I adore reading, which is in turn a catalyst for my writing, and I am eager to share my passion, yet it often appears that many people seem unable to appreciate reading for what it is, and prefer other forms of occupation. Reading is often defined as a complex cognitive process of decoding symbols in order to construct or derive meaning. This appears a highly structured activity, and what I believe can be wholly rewarding – the potential to assign print on a page to a reality within the extent of our own sense is amazing! When this is compared with other activities such as watching cartoons – in which visual stimulus is provided – I believe reading may appear somewhat threatening to those who are not regularly accustomed. There are those who assume that those who do not read are ‘lazy’ and ‘ill-educated’, but in this article, considering developed literary criticism, I aim to show that this may not necessarily be the case.
Considering the allusion to cartoons I think a major factor in my love of reading was due to my dad reading lyrical poems to be from an early age. My favourite was ‘From a Railway carriage’ by Robert Louis Stevenson, (the infamous ‘faster than fairies, faster than witches!’) which holds the rhythm of an accelerating train. As a three year old child, I was fascinated, and even if I did not understand all the words, through this rhythmic craft I held an immediate sense of company.
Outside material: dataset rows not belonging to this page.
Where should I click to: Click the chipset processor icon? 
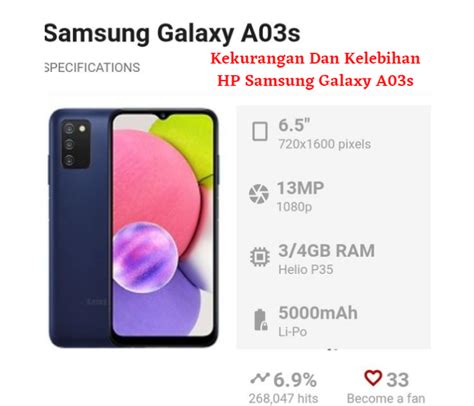260,257
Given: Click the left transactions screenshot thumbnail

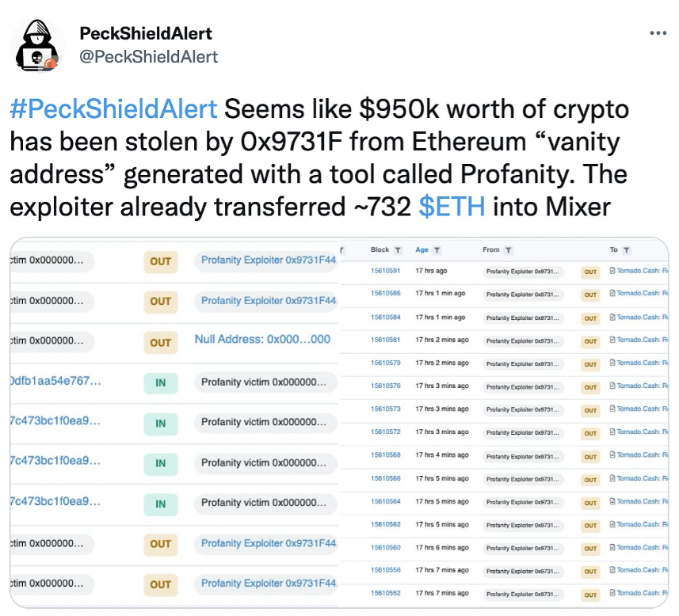Looking at the screenshot, I should [x=174, y=423].

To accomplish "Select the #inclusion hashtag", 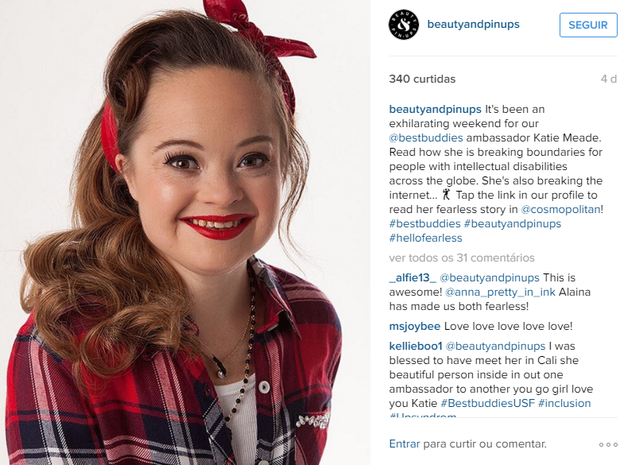I will 564,403.
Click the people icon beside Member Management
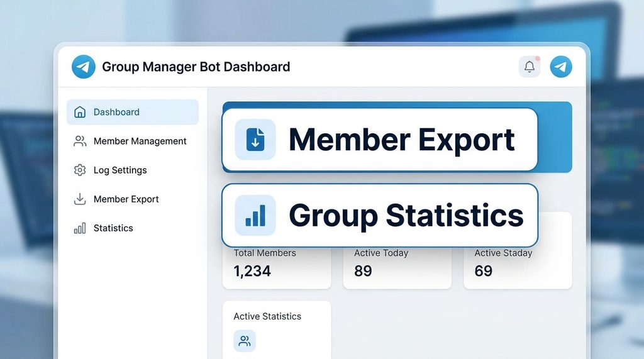644x359 pixels. (80, 141)
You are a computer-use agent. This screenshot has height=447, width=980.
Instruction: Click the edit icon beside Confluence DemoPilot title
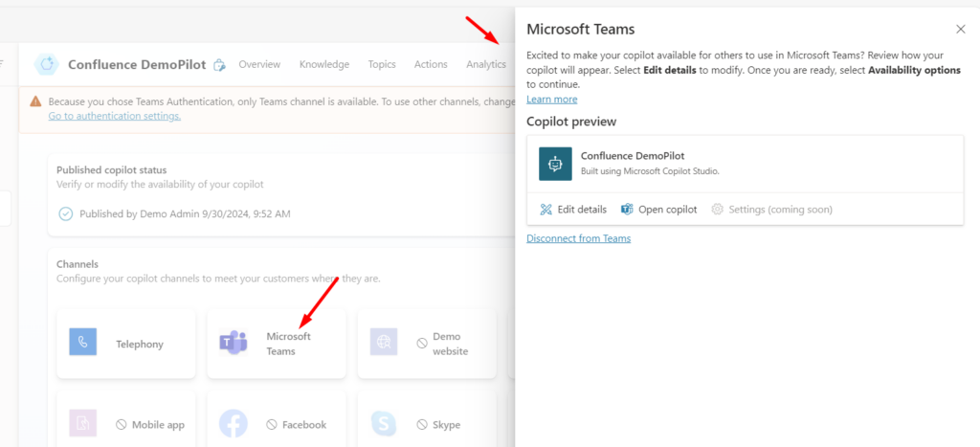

It appears well-recognised that many people enjoy personal leisure activities that maintain one’s personal space and autonomy – for example taking a hot bath or watching a film, often viewed as an important part of relaxation, in contrast to the often confined working environment. It could also be seen that reading, especially of novels and poems, is an individual activity which maintains personal space. Yet, what can be considered as happening when we read? In the above given activities it is perhaps the case that the people involved think that what they think also, at the time, indeed belongs to them– a part of their personal mental world, whilst satisfying the personal physical world also.